SSRI product information contains a warning that the drug increases suicide risk in under 25’s. It has had this warning for my whole career and prescriptions continue to be written and under 25’s on SSRI’s continue to suicide. And yet doctors continue to prescribe.

Neuroscience, the golden child of the ’90’s has also not delivered. We could say it’s in it’s infancy, but after 30 years of intense study and no improvement in outcomes for people, it is more likely that its basic fundaments are flawed. The observations are very gross. For me its like saying ohhh you went to the gym and did arm curls and now you have big biceps. The big biceps must have made you go to the gym and do arm curls. You must have had a genetic predisposition in your biceps that predispose you to go to the gym. I read any neuroscientific observation through that lens to help keep things real. There are way too many dodgy semantic links between two observations being made.

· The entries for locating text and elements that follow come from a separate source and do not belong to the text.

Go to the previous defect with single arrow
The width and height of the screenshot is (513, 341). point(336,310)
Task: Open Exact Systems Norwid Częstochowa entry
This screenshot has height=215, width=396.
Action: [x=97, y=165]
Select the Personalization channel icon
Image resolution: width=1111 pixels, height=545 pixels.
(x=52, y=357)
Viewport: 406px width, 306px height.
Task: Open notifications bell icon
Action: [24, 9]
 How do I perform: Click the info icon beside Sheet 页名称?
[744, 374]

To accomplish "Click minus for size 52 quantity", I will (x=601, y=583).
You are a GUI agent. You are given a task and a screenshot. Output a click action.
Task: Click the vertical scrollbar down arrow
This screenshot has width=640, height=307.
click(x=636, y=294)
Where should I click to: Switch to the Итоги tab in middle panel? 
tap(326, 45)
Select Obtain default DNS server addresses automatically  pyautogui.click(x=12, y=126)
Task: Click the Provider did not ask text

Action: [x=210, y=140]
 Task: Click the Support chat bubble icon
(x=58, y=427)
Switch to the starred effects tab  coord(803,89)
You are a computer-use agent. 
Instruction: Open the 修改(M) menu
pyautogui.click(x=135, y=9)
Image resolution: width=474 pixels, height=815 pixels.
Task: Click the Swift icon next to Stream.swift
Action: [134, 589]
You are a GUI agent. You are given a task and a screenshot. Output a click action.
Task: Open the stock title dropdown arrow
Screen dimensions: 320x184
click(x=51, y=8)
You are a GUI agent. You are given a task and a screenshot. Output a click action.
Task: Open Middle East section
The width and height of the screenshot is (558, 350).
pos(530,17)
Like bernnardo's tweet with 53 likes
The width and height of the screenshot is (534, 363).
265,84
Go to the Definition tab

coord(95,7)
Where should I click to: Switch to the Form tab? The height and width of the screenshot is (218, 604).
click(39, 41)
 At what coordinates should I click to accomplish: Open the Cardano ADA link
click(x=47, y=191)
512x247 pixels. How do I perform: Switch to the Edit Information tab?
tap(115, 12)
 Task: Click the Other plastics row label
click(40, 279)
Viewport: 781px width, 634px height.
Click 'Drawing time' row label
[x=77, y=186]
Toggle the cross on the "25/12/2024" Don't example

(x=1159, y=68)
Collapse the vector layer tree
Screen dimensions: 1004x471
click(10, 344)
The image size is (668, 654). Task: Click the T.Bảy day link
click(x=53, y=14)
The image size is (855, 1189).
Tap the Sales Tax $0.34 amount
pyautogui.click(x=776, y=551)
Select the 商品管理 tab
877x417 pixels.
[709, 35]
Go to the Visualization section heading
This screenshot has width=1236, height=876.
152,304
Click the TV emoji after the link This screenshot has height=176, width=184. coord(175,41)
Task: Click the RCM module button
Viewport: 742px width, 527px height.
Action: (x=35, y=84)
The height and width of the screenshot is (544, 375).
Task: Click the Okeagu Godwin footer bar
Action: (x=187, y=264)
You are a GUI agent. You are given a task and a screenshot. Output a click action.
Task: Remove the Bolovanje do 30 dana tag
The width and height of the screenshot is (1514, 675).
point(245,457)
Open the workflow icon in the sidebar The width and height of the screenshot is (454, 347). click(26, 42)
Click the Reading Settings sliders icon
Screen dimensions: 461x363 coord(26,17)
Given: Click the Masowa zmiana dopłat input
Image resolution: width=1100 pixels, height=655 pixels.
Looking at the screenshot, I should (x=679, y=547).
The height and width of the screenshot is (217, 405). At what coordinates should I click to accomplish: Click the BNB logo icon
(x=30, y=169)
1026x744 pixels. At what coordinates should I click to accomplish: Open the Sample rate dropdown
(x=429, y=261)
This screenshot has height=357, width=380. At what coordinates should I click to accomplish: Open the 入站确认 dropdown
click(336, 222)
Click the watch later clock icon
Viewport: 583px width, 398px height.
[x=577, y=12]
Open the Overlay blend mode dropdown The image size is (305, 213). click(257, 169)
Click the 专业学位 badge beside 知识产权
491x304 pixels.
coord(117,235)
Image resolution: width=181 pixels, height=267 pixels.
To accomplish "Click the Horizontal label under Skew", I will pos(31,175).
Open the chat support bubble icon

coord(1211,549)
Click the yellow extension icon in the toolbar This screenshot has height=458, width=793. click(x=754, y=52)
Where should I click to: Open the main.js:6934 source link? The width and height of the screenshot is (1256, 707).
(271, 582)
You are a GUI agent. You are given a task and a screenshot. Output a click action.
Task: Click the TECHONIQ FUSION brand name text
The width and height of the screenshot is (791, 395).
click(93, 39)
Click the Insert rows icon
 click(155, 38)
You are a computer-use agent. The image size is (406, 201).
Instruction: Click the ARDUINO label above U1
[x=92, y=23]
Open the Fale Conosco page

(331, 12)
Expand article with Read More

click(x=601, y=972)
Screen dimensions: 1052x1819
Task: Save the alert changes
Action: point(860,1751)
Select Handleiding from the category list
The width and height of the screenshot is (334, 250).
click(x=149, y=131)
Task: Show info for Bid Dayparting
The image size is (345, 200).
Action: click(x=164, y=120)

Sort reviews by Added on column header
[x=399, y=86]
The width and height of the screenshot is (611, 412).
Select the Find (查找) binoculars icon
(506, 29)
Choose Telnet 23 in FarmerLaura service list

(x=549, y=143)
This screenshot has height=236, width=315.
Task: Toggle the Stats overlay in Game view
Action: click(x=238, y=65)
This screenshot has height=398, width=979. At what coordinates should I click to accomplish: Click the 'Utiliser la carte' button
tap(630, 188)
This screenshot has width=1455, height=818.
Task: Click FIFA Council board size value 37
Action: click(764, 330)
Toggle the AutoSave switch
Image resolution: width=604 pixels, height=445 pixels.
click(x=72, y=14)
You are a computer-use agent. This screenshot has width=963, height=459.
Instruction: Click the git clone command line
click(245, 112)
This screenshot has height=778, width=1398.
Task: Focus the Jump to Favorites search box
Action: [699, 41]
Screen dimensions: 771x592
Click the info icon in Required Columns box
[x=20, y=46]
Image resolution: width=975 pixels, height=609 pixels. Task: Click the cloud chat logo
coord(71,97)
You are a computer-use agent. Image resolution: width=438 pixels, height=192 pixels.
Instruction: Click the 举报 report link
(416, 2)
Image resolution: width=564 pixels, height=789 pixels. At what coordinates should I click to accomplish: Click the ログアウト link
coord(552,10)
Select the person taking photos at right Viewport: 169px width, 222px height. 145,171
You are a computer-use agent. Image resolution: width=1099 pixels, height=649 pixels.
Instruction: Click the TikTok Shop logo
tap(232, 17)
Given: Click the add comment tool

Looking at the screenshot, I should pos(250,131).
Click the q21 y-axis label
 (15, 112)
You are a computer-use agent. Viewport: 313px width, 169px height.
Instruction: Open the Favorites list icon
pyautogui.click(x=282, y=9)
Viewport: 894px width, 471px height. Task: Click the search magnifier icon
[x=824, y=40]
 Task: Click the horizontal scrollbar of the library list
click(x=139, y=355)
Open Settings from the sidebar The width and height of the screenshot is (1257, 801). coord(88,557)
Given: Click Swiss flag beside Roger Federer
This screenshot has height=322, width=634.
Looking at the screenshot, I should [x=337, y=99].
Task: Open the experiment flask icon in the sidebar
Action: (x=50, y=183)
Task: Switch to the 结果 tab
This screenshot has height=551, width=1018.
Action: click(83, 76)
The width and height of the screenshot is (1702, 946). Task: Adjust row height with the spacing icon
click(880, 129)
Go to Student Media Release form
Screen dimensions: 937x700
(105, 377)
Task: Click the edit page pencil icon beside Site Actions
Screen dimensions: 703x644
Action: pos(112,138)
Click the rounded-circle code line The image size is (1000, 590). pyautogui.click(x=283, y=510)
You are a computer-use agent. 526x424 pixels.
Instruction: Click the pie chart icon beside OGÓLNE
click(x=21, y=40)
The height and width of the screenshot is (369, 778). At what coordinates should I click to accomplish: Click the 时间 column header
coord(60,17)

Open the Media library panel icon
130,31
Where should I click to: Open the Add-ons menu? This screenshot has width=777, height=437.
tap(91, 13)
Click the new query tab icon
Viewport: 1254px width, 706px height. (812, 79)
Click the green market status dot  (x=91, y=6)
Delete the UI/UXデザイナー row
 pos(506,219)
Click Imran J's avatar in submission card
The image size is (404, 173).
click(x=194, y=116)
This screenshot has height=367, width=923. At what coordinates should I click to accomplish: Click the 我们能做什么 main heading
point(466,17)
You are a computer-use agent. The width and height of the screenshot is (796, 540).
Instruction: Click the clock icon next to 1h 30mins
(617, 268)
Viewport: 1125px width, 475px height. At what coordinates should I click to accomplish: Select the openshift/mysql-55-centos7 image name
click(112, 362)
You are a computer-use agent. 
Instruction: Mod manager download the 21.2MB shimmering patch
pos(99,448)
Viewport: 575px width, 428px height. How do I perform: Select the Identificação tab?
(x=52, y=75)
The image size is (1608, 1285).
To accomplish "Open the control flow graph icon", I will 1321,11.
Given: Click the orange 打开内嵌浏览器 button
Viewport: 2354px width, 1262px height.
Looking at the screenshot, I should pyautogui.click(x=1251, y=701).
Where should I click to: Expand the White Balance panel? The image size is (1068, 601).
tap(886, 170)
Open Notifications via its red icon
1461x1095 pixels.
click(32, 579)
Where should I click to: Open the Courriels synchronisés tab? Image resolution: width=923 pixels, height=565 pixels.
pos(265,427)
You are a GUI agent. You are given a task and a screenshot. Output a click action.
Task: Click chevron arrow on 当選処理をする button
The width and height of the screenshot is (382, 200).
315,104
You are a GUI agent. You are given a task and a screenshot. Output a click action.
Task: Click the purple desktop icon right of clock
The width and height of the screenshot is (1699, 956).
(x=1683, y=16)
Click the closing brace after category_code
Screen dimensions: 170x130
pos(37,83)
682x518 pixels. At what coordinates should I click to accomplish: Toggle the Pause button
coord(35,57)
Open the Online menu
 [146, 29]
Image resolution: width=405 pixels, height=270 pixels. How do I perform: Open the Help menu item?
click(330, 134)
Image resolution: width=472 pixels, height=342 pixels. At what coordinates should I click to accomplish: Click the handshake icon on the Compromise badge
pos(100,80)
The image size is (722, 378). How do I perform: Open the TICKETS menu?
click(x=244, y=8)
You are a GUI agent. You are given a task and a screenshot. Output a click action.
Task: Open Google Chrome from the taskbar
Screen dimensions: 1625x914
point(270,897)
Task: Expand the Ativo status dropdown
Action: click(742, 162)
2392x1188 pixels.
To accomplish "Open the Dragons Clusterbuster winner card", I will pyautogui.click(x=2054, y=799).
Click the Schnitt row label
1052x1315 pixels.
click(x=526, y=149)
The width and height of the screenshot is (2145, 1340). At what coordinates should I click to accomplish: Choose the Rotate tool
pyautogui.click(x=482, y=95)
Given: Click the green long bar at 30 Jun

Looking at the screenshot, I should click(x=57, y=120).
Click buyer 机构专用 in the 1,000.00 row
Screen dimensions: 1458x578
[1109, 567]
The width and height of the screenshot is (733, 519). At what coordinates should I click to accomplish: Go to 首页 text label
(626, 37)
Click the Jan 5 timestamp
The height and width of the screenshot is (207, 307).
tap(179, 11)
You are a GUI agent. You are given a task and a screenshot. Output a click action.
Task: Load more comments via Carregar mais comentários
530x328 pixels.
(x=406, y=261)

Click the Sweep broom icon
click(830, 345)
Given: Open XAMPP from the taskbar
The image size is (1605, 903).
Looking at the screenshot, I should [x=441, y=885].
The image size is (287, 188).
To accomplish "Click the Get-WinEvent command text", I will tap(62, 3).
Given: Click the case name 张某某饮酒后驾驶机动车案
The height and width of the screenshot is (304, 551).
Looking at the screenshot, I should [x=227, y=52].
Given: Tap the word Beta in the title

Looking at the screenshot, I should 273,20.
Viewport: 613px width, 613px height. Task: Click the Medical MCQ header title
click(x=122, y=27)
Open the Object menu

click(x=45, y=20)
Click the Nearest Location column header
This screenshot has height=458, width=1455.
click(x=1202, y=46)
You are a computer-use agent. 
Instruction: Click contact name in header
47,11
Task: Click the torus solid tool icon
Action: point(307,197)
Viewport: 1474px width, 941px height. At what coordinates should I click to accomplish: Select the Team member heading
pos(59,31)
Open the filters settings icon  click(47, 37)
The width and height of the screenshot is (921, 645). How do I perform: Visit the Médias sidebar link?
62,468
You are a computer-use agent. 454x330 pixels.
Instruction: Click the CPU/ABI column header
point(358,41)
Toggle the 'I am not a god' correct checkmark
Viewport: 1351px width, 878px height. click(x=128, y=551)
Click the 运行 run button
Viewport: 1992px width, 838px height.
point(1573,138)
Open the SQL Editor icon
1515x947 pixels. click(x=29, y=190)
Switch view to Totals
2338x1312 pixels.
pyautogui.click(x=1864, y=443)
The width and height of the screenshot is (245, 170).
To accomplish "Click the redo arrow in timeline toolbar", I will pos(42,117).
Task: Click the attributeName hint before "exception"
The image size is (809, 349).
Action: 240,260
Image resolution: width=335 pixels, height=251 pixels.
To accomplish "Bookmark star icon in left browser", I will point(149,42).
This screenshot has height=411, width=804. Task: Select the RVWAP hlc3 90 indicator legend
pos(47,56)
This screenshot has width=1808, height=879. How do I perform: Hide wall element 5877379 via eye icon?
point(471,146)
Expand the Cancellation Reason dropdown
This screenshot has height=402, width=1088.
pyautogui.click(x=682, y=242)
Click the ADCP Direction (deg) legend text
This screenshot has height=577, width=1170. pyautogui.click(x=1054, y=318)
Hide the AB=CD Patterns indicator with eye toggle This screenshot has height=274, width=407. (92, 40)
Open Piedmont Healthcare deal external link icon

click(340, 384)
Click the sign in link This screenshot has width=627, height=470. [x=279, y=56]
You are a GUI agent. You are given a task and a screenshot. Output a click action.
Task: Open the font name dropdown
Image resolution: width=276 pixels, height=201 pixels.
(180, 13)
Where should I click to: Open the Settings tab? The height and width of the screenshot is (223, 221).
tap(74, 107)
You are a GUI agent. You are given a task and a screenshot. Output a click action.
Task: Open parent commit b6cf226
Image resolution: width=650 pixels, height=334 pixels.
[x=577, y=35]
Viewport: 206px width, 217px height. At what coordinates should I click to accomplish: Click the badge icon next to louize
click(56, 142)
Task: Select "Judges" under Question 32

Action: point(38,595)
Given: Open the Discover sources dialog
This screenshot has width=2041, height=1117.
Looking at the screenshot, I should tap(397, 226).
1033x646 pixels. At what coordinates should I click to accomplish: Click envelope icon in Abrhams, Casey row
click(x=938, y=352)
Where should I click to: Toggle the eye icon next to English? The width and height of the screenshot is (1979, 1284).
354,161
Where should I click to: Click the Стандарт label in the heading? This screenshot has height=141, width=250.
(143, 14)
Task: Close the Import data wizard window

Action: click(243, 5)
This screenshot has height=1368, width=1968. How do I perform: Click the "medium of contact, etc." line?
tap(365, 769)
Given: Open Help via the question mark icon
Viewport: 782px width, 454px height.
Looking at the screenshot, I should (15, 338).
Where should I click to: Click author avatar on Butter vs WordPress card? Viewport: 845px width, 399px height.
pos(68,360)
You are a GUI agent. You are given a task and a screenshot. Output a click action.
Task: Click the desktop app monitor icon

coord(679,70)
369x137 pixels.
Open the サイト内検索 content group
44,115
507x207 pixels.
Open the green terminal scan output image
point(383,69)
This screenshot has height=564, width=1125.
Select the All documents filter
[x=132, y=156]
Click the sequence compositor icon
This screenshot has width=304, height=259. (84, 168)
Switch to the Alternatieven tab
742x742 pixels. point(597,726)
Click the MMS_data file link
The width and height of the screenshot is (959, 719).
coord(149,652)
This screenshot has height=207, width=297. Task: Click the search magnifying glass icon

So why the meandering on this sunny winters morning in Tasmania, 42 degrees South, when I haven’t written a blog for so long? There isn’t enough written on how badly we are doing with mental health. Theres not enough gentle questioning of the foundations we take for granted that must actually be flawed for such monumental inaction to have been the norm. Gandhi said a long time ago that you can’t change anything without a newspaper, I am a fan of conversations for possible conversations. we don’t know what we don’t know.

For me, I think management of suffering has been too much in isolation for the last century. Healing always used to happen in community. In large group rituals. Making it a one on one thing in a clinician’s consult room was such an odd thing to do.